LISTED ENTRIES ->
■ ■ ■ ■ ■

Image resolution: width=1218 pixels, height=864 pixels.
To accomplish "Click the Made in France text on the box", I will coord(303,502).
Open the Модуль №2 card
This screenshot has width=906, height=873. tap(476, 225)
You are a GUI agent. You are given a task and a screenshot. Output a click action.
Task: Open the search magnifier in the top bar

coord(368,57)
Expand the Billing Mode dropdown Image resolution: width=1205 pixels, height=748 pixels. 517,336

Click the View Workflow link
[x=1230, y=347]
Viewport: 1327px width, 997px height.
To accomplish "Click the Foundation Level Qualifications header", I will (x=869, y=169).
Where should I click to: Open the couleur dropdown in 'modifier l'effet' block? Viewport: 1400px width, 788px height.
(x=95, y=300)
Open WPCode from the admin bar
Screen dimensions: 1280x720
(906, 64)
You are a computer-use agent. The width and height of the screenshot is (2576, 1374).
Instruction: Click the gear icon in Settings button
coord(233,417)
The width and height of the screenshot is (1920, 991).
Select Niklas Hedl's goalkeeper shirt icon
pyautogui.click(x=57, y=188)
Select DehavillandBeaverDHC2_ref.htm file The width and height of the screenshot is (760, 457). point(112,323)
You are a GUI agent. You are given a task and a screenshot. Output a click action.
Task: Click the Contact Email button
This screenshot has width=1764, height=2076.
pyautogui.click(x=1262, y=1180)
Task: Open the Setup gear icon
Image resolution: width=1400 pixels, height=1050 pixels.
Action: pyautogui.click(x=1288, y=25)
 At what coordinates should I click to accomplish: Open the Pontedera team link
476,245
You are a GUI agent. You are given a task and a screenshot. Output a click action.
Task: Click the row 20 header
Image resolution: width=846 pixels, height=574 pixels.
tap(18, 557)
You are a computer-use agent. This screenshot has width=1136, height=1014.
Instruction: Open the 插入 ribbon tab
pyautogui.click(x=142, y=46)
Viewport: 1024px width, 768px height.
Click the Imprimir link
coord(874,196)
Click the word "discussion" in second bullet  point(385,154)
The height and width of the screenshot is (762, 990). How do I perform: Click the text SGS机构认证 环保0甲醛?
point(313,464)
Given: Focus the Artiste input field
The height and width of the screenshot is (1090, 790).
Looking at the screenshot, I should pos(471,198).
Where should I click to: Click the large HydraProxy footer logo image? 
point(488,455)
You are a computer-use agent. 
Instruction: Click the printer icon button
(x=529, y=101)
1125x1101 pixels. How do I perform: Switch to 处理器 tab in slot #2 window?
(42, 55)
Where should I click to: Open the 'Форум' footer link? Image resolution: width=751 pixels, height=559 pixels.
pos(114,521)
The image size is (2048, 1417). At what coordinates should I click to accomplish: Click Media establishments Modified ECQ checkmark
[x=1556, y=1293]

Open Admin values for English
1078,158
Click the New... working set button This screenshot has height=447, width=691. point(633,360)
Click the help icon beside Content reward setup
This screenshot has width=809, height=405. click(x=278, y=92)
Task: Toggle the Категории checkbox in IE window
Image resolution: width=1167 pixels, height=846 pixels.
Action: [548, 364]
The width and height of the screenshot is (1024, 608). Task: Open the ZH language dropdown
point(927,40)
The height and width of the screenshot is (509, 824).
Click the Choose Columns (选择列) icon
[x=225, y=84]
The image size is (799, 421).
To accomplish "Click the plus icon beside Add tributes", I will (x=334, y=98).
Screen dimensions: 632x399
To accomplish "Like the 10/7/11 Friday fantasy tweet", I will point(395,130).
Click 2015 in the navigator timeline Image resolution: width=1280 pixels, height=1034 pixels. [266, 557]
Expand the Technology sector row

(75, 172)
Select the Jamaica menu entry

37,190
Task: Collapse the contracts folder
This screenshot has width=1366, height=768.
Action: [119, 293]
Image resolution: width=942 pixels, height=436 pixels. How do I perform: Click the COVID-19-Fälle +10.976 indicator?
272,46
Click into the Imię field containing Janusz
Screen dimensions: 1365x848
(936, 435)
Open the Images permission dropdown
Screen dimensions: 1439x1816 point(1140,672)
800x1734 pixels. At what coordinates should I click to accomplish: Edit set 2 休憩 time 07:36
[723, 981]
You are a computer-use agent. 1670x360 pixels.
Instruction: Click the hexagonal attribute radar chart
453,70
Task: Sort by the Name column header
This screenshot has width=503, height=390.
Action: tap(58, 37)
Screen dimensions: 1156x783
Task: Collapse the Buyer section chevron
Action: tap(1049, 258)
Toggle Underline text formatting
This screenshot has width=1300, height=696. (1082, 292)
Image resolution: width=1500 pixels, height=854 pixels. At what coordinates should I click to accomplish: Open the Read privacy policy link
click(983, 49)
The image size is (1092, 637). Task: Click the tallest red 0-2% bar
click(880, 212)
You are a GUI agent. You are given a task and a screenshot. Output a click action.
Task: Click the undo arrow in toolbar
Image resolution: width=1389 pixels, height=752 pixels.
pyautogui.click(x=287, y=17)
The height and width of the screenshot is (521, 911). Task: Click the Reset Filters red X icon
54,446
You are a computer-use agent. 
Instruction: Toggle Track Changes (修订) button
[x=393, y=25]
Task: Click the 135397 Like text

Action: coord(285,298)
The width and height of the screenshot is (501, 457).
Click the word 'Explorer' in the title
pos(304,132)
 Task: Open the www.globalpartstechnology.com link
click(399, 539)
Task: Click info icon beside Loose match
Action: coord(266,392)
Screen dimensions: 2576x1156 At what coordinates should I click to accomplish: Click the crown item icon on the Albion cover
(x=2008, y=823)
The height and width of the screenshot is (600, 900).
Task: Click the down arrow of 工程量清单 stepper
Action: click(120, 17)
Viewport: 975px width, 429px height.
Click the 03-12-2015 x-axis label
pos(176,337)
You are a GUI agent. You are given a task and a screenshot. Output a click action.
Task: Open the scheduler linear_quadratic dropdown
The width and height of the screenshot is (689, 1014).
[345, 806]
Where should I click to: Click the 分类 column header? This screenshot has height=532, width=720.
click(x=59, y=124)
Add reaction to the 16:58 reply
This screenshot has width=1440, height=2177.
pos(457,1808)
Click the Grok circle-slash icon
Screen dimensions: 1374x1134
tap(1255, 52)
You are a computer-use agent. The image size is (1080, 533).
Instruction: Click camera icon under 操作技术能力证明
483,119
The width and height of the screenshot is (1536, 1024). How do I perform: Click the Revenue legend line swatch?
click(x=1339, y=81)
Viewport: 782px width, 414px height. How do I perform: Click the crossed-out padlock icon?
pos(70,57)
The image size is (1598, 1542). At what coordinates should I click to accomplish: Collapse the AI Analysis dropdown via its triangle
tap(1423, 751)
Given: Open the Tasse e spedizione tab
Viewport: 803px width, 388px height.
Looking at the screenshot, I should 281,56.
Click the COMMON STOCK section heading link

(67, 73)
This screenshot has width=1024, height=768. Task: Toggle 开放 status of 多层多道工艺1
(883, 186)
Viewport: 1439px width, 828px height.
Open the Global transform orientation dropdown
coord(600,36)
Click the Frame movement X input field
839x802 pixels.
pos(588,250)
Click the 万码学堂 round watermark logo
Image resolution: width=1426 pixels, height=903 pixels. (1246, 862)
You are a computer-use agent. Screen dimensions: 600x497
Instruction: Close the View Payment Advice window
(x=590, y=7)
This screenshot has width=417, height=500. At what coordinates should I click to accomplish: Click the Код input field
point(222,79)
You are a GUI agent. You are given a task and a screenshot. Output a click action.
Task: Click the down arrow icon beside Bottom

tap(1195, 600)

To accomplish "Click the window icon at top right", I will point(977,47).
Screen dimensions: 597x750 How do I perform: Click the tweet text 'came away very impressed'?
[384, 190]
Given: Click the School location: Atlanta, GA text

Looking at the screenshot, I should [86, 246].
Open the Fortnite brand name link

■ ■ ■ ■ ■

WHAT IS NEEDED ->
Copy, with no alteration, the line that contains "Given: Click the" and each remaining line of the listing above.

TASK OUTPUT ->
Given: Click the School location: Atlanta, GA text

Looking at the screenshot, I should [86, 246].
Open the Fortnite brand name link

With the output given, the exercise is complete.